In Massachusetts a housewife who had hidden her family's mounting financial crisis from her husband sends a note to the mortgage company warning, "By the time you foreclose on my house, I'll be dead."
Then Carlene Balderrama shot herself to death, leaving an insurance policy and a suicide note on a table.
Across the country, authorities are becoming concerned that the nation's financial woes could turn increasingly violent, and they are urging people to get help. In some places, mental-health hot lines are jammed, counseling services are in high demand and domestic-violence shelters are full.
"I've had a number of people say that this is the thing most reminiscent of 9/11 that's happened here since then," said the Rev. Canon Ann Malonee, vicar at Trinity Church in the heart of New York's financial district. "It's that sense of having the rug pulled out from under them."
With nowhere else to turn, many people are calling suicide-prevention hot lines. The Samaritans of New York have seen calls rise more than 16 percent in the past year, many of them money-related. The Switchboard of Miami has recorded more than 500 foreclosure-related calls this year.

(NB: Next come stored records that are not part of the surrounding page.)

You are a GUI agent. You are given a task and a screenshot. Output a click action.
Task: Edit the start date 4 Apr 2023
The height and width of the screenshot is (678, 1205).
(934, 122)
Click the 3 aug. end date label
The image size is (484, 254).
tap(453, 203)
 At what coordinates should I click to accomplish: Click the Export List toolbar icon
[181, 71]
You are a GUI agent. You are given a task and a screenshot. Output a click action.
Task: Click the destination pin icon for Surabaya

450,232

"A lot of people are telling us they are losing everything. They're losing their homes, they're going into foreclosure, they've lost their jobs," said Virginia Cervasio, executive director of a suicide resource enter in Florida's Lee County.
The Hawaii Department of Health's suicide hot line received about 9,700 calls last month, a spike from the monthly average of 8,000 to 9,000 calls, said state epidemiologist Dan Galanis. It is unclear whether the increase can be tied to the financial crisis, he said, noting that calls tend to rise toward the end of the year.

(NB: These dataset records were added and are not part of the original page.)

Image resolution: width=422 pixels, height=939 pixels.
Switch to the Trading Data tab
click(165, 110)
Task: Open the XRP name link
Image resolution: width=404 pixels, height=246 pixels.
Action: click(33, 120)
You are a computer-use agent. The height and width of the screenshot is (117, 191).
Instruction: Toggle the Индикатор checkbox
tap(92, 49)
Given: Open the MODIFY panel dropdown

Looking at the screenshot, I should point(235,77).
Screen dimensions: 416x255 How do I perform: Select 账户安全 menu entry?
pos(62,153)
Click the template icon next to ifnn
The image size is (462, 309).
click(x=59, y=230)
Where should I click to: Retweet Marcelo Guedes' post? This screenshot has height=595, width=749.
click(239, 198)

Carol Lee, executive director of the Hawaii State Coalition Against Domestic Violence, could not immediately say yesterday whether the agency's eight shelters had been fielding more calls since the economy began to weaken. She said while economic woes would not necessarily lead to more abuse, cases could become more violent.
"We don't believe that people become abusive for the most part because of stress of any kind," she said. "Now, if there is abuse, then of course we would expect it to be worse during times of stress."

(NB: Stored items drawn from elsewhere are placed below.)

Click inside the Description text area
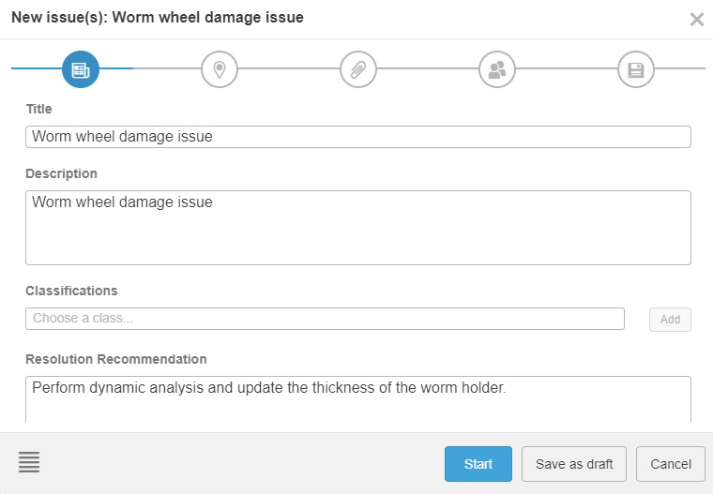Image resolution: width=713 pixels, height=494 pixels. coord(358,228)
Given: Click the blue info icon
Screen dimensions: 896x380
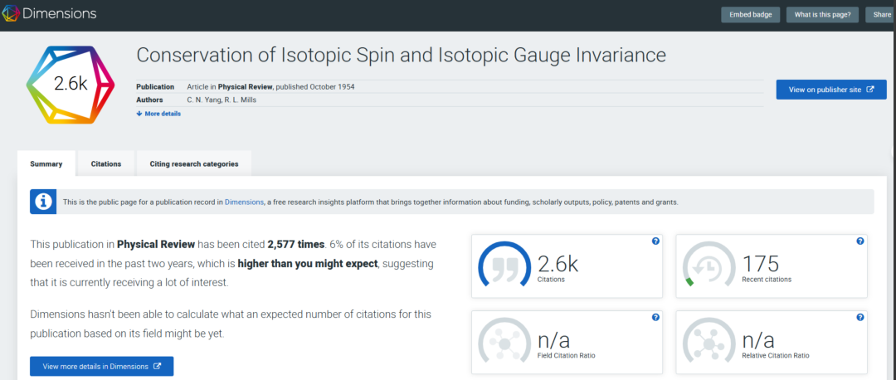Looking at the screenshot, I should (x=42, y=202).
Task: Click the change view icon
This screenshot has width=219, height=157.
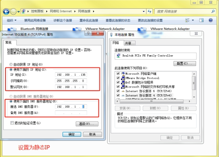Action: pos(187,21)
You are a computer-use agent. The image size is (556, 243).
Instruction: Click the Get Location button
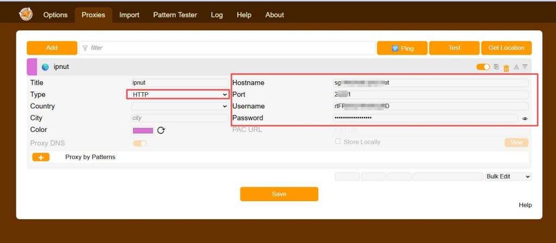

Nationally, tragedies keep mounting:
» In Los Angeles last week a former money manager fatally shot his wife, three sons and mother-in-law before killing himself.
» In Tennessee a woman fatally shot herself last week as sheriff's deputies went to evict her from her foreclosed home.
» In Akron, Ohio, the 90-year-old widow who shot herself on Oct. 1 is recovering. A congressman told Addie Polk's story on the House floor before lawmakers voted to approve a $700 billion financial rescue package. Mortgage finance company Fannie Mae dropped the foreclosure, forgave her mortgage and said she could remain in the home.
Dr. Edward Charlesworth, a clinical psychologist in Houston, said the current crisis is breeding a sense of chronic anxiety among people who feel helpless and panic-stricken, as well as angry that their government has let them down.
"They feel like in this great society that we live in, we should have more protection for the individuals rather than just the corporation," he said.